CIO

​Our security has always been superior: Amazon CTO

"We can make investments in security that are almost impossible for individual companies to make by themselves." - Werner Vogels
AWS CTO Werner Vogels in Sydney this week

AWS CTO Werner Vogels in Sydney this week

Security of information stored in the public cloud has always been superior to what organisations can achieve on-premise, according to Amazon’s chief technology officer, Werner Vogels.

In an interview with CIO Australia, Vogels, who was in Sydney this week for the AWS Summit, said security will forever be the public cloud giant’s number one priority.

“You can’t be in a consumer business or any business today without making [information] security your number one priority. It will forever be our number one priority to protect our customers whether they are retail customers or cloud customers,” he said.

Vogels told CIO Australia that there were myths and FUD [fear, uncertainty and doubt] in the early days “from the traditional players in the market bashing cloud about security not being good enough.”

“In essence, security in the cloud has always been superior to what people can achieve on premise and it’s clear to see there are governments moving, financial services is moving – anybody that has access to any personally identifiable information will put their things in the cloud,” said Vogels.

“From day one, we’ve been enabling encryption in the cloud so customers can encrypt all the data they have, they can manage the keys. And we can make investments in security that are almost impossible for individual companies to make by themselves."

Security is very quickly becoming a major reason why customers are moving over to AWS, he said.

Vogels cited American bank, Capital One, saying one of the financial services firm’s major reasons for moving over to AWS was because they were “getting security at a level with their own investment that would be very hard to manage.”

In Australia, Westpac’s chief information officer, also told CIO earlier this week that he expected the bank to move completely into the public cloud in less than 10 years but needed to overcome regulatory hurdles before reaching that goal.

Still, public cloud uptake across the federal government departments in Australia has been painfully slow. Last month, Angus Taylor, the minister for cities and digital transformation, revealed that only 0.5 per cent of the federal government’s IT spend across all agencies is allocated to purchasing public cloud services.

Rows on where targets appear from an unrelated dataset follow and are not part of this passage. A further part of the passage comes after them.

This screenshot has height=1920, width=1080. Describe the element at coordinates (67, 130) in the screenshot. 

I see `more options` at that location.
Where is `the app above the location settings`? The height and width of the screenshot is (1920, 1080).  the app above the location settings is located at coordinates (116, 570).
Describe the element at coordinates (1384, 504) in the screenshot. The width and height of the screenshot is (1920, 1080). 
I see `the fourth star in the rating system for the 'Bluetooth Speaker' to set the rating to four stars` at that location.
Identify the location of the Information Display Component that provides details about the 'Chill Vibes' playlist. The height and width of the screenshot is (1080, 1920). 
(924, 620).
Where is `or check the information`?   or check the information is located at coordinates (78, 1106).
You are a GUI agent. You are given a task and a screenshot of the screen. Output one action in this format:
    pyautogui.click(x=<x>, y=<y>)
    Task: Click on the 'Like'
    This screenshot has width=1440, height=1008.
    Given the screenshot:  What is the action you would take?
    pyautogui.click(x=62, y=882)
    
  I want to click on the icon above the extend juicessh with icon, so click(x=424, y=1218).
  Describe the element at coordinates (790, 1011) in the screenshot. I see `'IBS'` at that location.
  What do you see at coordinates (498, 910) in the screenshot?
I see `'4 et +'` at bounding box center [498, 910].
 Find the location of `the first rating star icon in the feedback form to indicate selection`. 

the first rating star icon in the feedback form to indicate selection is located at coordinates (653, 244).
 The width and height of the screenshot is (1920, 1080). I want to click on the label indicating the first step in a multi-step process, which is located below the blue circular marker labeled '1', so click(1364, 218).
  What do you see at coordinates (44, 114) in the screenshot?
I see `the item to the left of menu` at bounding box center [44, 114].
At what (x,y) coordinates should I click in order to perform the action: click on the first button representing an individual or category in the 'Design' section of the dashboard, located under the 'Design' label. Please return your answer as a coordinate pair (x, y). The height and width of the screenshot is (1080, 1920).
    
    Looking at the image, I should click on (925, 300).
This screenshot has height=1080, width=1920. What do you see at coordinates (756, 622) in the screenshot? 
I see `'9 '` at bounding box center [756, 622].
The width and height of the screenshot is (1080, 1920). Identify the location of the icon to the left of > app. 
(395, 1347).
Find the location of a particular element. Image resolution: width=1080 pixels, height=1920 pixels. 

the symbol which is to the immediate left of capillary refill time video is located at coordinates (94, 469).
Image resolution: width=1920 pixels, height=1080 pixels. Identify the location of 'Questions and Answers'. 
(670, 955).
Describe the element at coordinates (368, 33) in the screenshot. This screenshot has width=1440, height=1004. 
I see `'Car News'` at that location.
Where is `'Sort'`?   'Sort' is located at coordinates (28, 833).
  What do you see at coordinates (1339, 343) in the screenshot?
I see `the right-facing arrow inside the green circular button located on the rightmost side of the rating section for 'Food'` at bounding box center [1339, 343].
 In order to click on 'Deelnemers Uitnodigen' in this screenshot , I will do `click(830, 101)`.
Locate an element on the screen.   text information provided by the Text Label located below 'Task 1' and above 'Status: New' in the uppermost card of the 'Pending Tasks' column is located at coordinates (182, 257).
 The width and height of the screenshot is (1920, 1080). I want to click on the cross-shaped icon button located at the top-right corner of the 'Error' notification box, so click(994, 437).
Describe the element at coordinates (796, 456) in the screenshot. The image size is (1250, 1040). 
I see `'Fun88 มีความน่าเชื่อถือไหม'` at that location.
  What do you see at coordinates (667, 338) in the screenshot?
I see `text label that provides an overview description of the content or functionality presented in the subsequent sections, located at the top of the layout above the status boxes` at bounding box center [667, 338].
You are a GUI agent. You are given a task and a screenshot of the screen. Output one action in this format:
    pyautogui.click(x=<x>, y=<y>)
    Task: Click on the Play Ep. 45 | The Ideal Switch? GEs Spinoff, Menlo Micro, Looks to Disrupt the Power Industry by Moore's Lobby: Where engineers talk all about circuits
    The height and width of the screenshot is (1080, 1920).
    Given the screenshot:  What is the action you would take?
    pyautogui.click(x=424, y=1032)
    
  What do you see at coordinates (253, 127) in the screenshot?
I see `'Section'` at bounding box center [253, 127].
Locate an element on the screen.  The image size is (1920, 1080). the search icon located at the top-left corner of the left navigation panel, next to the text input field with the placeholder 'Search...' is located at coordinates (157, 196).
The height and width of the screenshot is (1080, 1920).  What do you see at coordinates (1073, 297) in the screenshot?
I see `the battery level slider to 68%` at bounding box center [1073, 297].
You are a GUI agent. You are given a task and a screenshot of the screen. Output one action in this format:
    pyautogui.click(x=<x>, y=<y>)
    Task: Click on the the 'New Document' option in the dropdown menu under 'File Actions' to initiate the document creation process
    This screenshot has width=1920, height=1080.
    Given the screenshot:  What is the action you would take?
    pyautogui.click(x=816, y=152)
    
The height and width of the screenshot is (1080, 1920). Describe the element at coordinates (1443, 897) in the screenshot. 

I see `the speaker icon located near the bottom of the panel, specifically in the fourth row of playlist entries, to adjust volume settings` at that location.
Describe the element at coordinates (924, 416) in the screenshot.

It’s a figure that Taylor said is “way too low” given that the government spends around $700 million per year buying hardware.

Australian companies, Vault Systems and Sliced Tech, last month became the first cloud providers to have their services approved by the Australian Signals Directorate’s CCSL program for use with classified government information.

Vogels said that regardless of whether company data is stored on-premise or in the public cloud, it should always be encrypted – organisations should have a level of “security hygiene” to protect data and meet regulatory requirements.

“You should have full control over it. It should never be the cloud provider that has full control over your data. It should always be the customer and that’s our position there,” he said.

Vogels said tools like AWS’ Cloud Trail provide compliance and operational and risk auditing capabilities that are unparalleled.

“You don’t have these things on-premise. On-premise you still rely on going through log files and trying to figure out what is happening. In the cloud, in real time, customers can really audit what is happening to their resources and under which conditions.”